AFTER THE VIRUS….. I’LL BE HEADING BACK TO YPRES IN FLANDERS FIELDS…

Buglers from The Last Post Association, members of the Ypres Fire Brigade, about to sound The Last Post under the arches of the Menin Gate (Pic: VisitFlanders)

BY BRIAN OGLE

ONE of the first places I will be heading back to when international travel resumes is to the town of Ypres in Belgium – right in the middle of the First World War Battlefields.

Up until about three years ago I visited the area at least once a year, partly because I found the last resting place of my great uncle – it must be 25 years ago now – Rifleman George McClure from Moira, in Canada Farm cemetery just a few miles from this beautiful market town in West Flanders.

Ypres (Leper in Flemish and Wipers to the troops) was never captured by the Germans but was totally destroyed as it was just a few miles from the front line and the hottest of the hot spots on the Western Front.

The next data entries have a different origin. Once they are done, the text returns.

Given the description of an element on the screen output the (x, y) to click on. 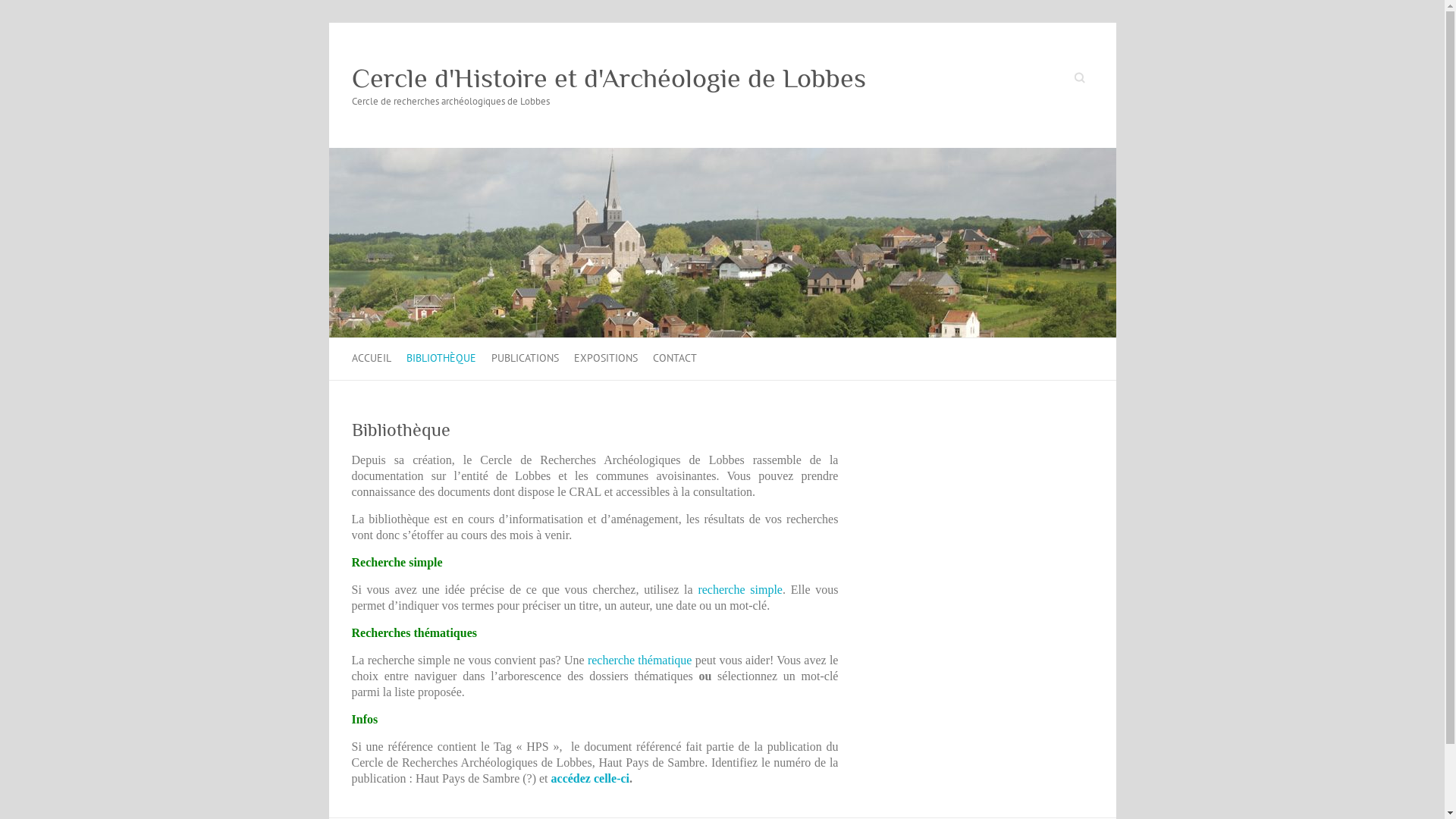
ACCUEIL Element type: text (371, 358)
EXPOSITIONS Element type: text (605, 358)
Recherche simple Element type: text (396, 562)
recherche simple Element type: text (739, 589)
CONTACT Element type: text (674, 358)
PUBLICATIONS Element type: text (524, 358)
Given the description of an element on the screen output the (x, y) to click on. 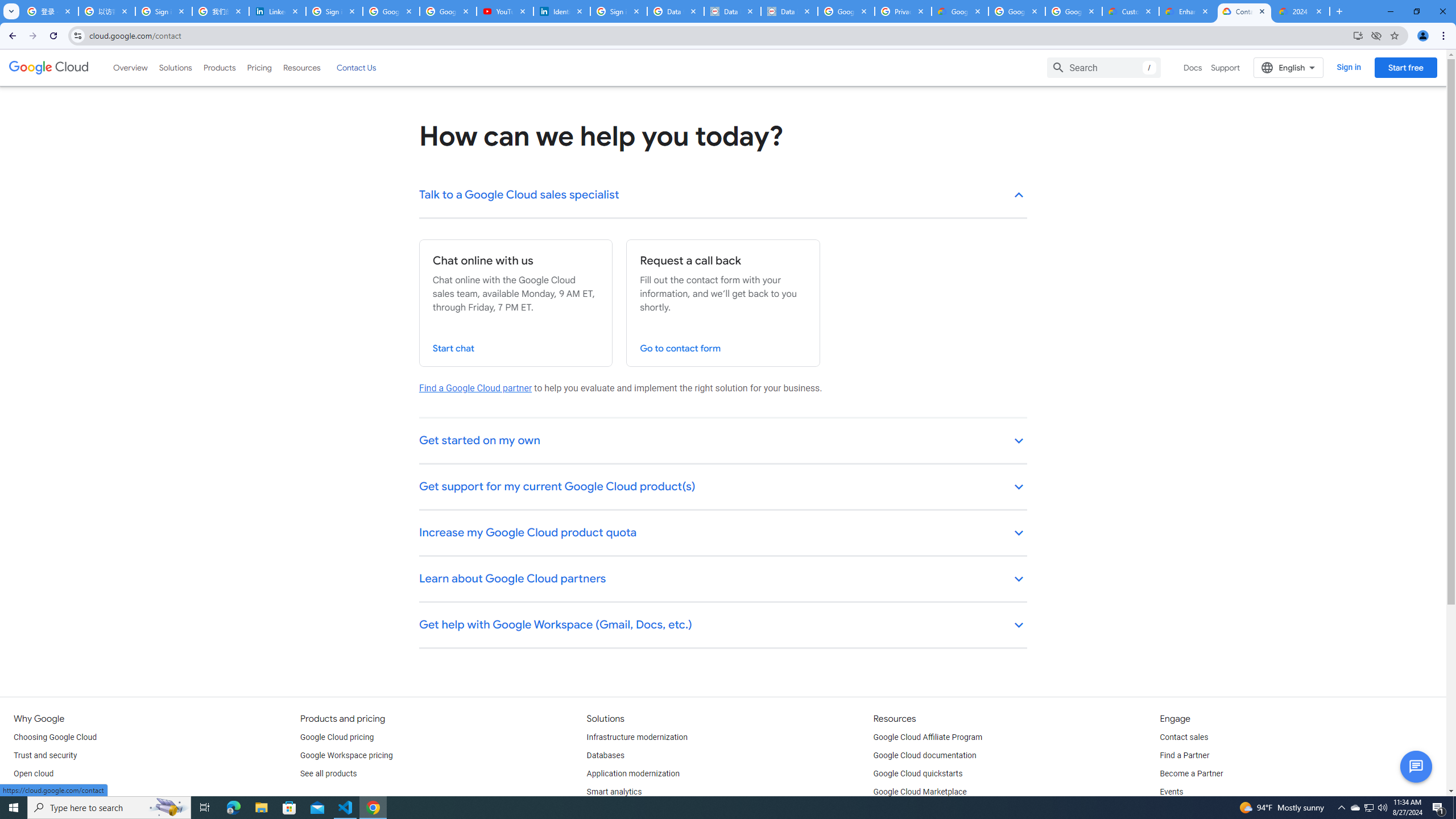
Button to activate chat (1416, 766)
Google Cloud Marketplace (919, 791)
Minimize (1390, 11)
Get started on my own keyboard_arrow_down (723, 441)
Databases (605, 755)
Solutions (175, 67)
Data Privacy Framework (731, 11)
Overview (130, 67)
Given the description of an element on the screen output the (x, y) to click on. 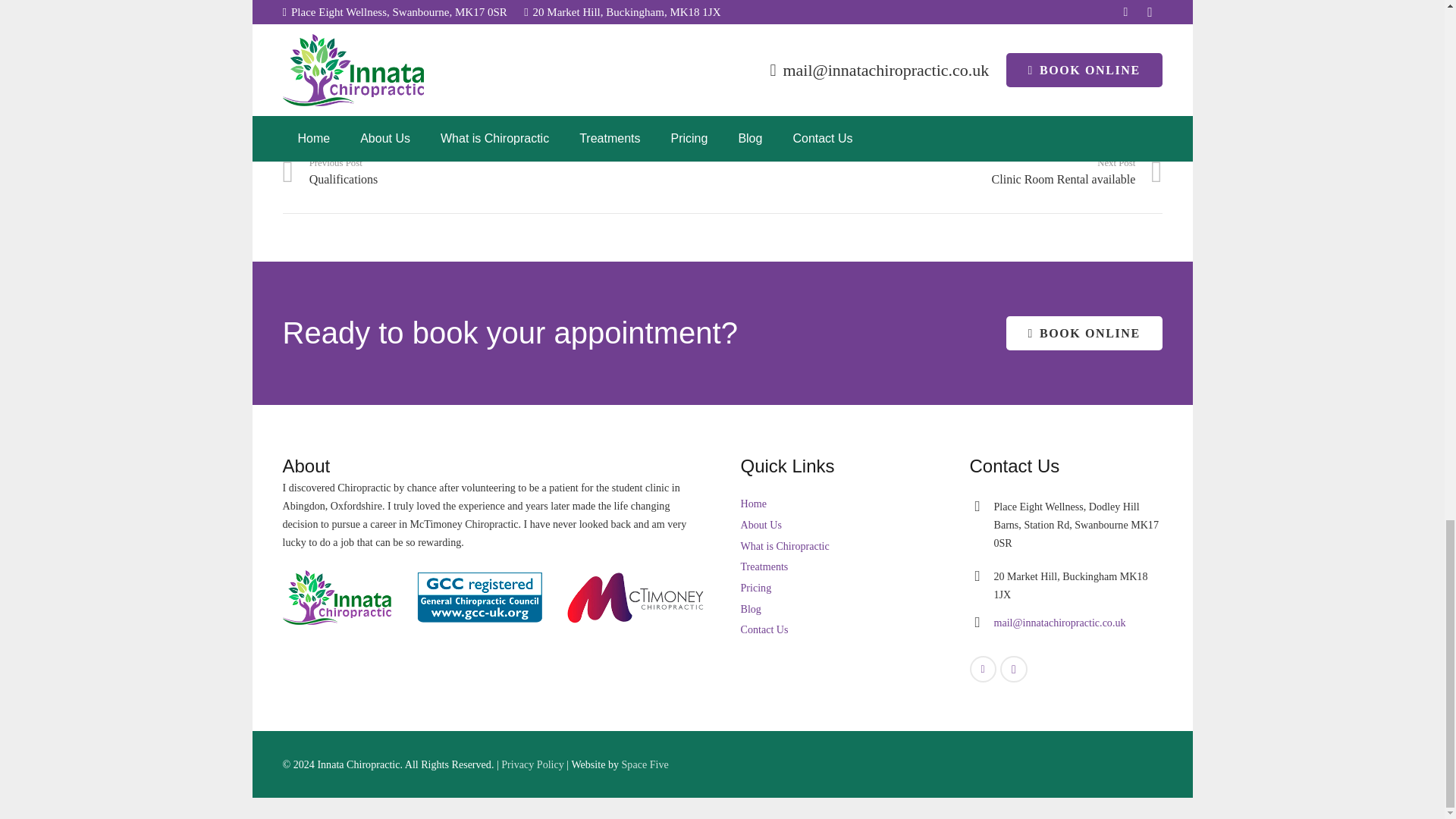
What is Chiropractic (783, 545)
About Us (759, 524)
Facebook (982, 669)
Instagram (1013, 669)
Home (752, 503)
Contact Us (763, 629)
Share this (409, 93)
Space Five (502, 172)
Share this (644, 764)
Privacy Policy (336, 93)
Tweet this (532, 764)
Treatments (373, 93)
Blog (941, 172)
Given the description of an element on the screen output the (x, y) to click on. 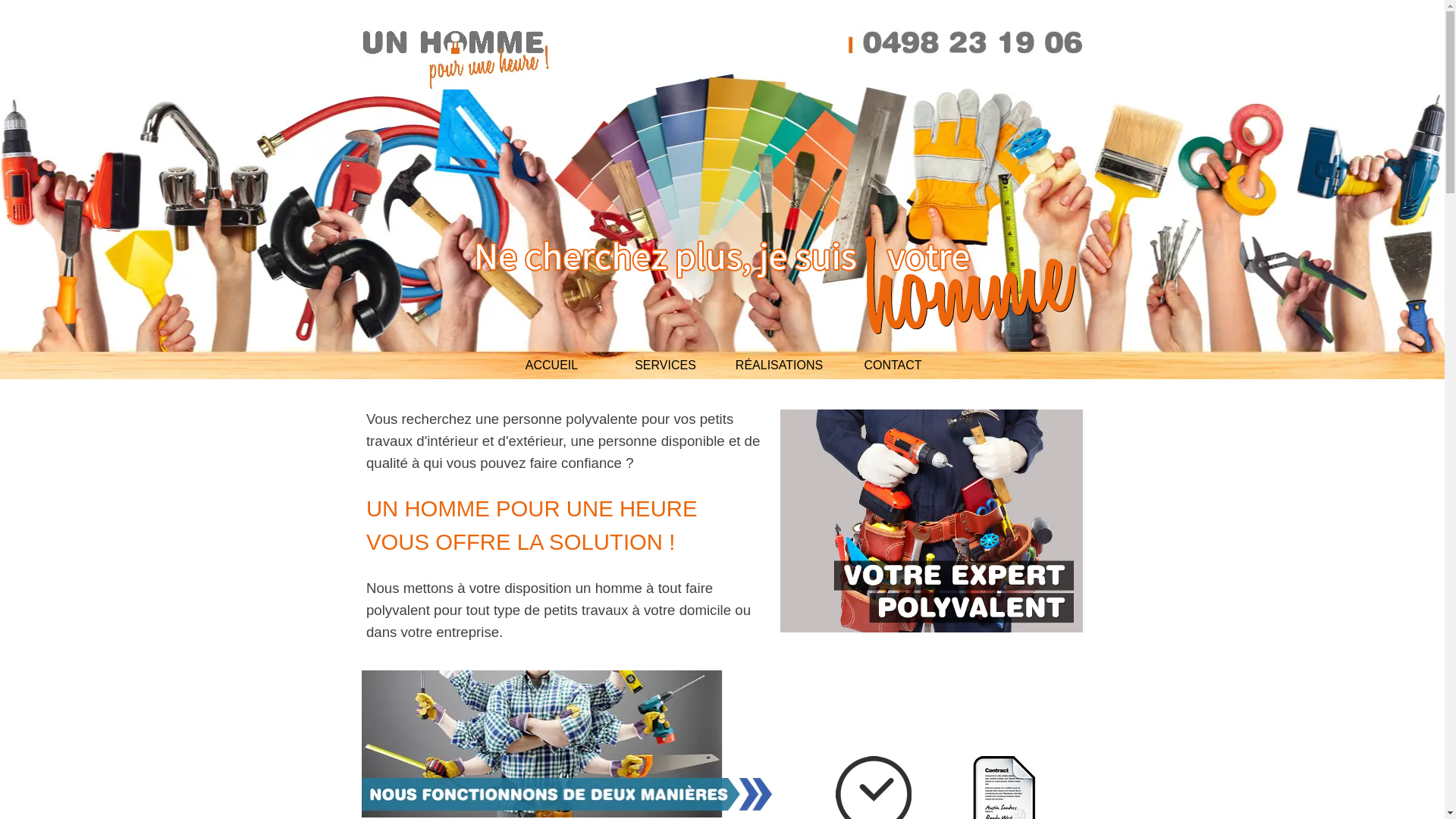
accueil03 Element type: hover (721, 224)
ACCUEIL Element type: text (551, 364)
CONTACT Element type: text (893, 364)
SERVICES Element type: text (665, 364)
Given the description of an element on the screen output the (x, y) to click on. 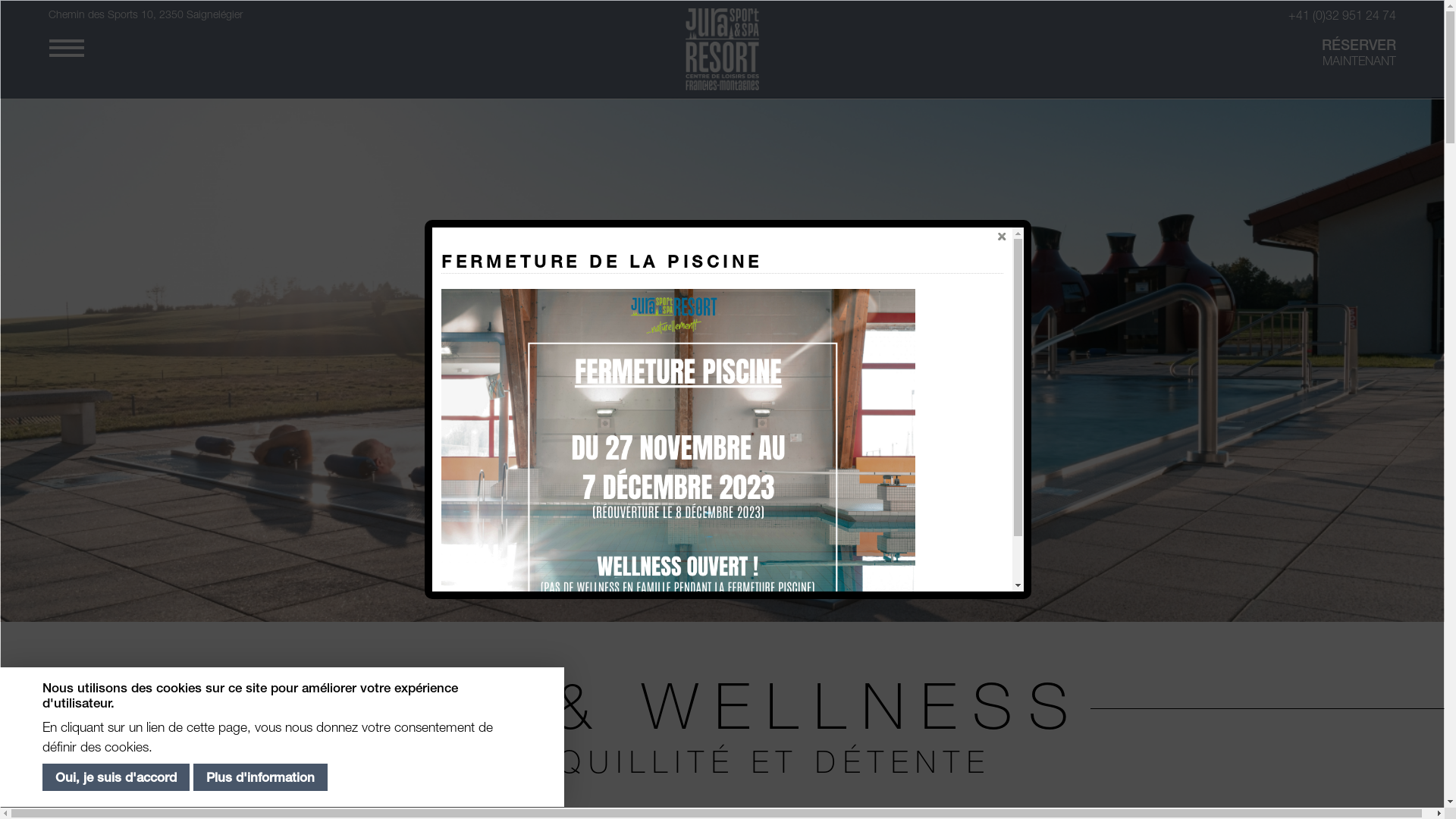
Oui, je suis d'accord Element type: text (115, 777)
Plus d'information Element type: text (260, 777)
X Element type: text (1001, 236)
+41 (0)32 951 24 74 Element type: text (1171, 15)
Given the description of an element on the screen output the (x, y) to click on. 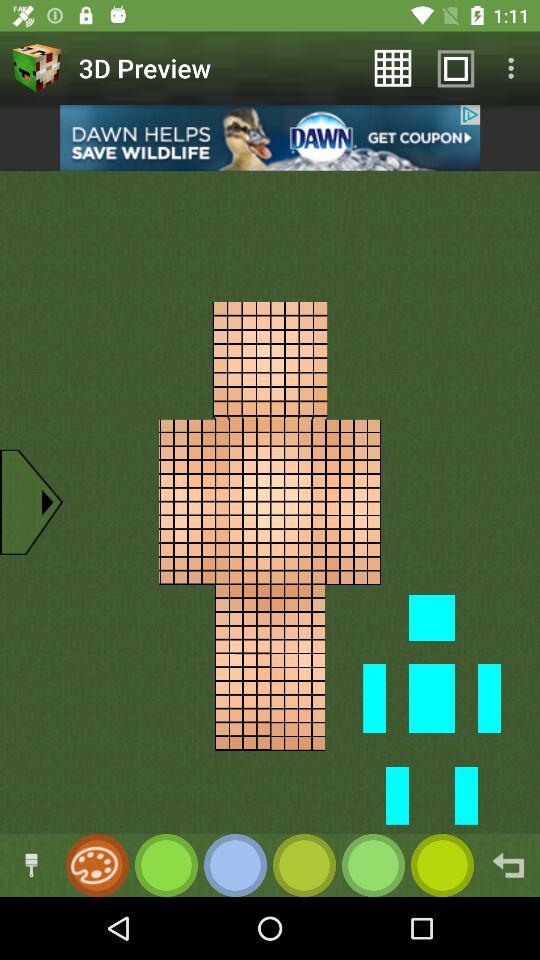
select green color (166, 865)
Given the description of an element on the screen output the (x, y) to click on. 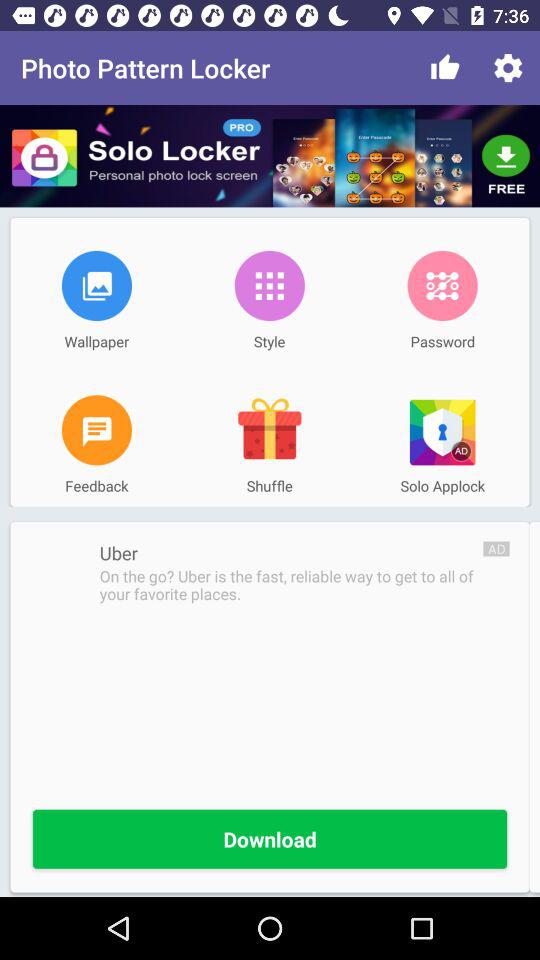
turn on app next to the photo pattern locker icon (444, 67)
Given the description of an element on the screen output the (x, y) to click on. 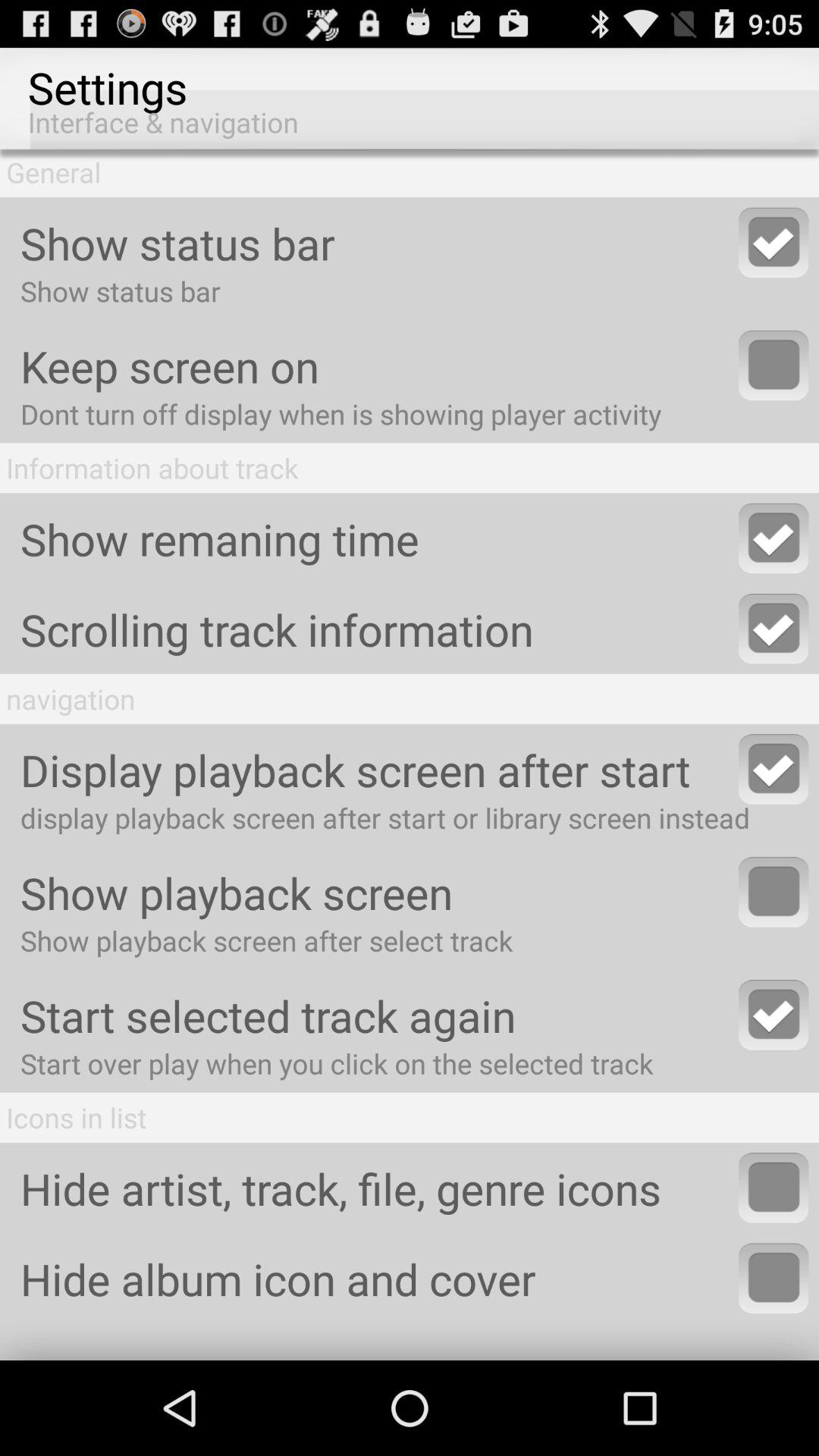
toggle display playback screen after start (773, 769)
Given the description of an element on the screen output the (x, y) to click on. 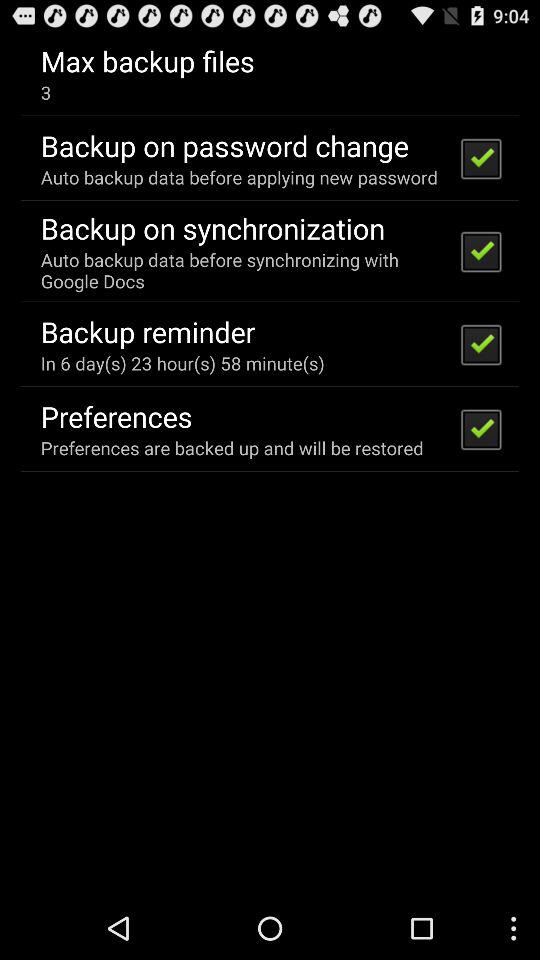
swipe to backup reminder app (147, 331)
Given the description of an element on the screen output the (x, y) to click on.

Just a few minutes drive from the town centre are places like Messines, site of the Ireland Peace Park, and Passchendaele, a name synonymous with horror and sacrifice, Tyne Cot Cemetery, the biggest British Commonwealth War Cemetery in the world, and the last resting place and memorials to poets like Francis Ledwidge from Slane, County Meath, and John McCrae, who wrote the famous lines ‘In Flanders Fields…. the poppies grow…..”

The British and Commonwealth troops marched out of Ypres to the Front line through the Menin Gate which spans the main road and it is the Menin Gate which provides a remarkable and ongoing memorial to the hundreds of thousands who lost their lives.

The writer on one of his first visits to Canada Farm cemetry

Almost 55,000 names of those with no known grave who were killed on the Ypres Salient are engraved on its Portland stone arches, and every night, yes every night, since 1929, (except for the four years when Ypres was under Nazi occupation in WWII, and probably now during the coronavirus crisis) a memorial ceremony takes place.

Memorial to the 16th Irish Division at Messines

The traffic stops, and the ceremony which includes the laying of wreaths, The Last Post and words of remembrance, takes place every night at 8.00pm precisely, in all weathers, every single day of the year. Sometimes it is attended by a few dozen people, but often several hundred and sometimes crowds running into four figures, at especially significant times of the year.

Ypres has a remarkably incredibly beautiful town centre, centrepiece of which is the stunning Cloth Hall which houses the ‘In Flanders Fields’ Museum and the tourist centre.

Plaque to Rifleman George McClure in St George’s, Ypres

Just five minutes walk away is St George’s Church which provides a place for those who come from the British Isles and the Commonwealth to reflect and remember. The inside of the church itself is covered in plaques, memorials and embroidered cushions/kneelers remembering regiments and particular individuals.

Sombre melancholy at the Germany cemetery at Langemark near Ypres

On one of the brass plaques as you enter you will find the name of my great uncle, Rifleman George McClure, commemorated led after a memorial dedication service organised by Patricia McBride MBE, (now Patricia McBride-Windsor) originally from Carrickfergus. Pat lives in Lille on the French side of the border, and has a close association with St George’s as did her late husband Maurice, who worked for many years with Belfast engineering company James Mackie on the continent. As well as being honoured by Britain, Pat McBride was awarded the insignia of ‘Knight of the Order of Leopold II’ by the King of the Belgians for her work with relatives visiting the Flanders battlefields.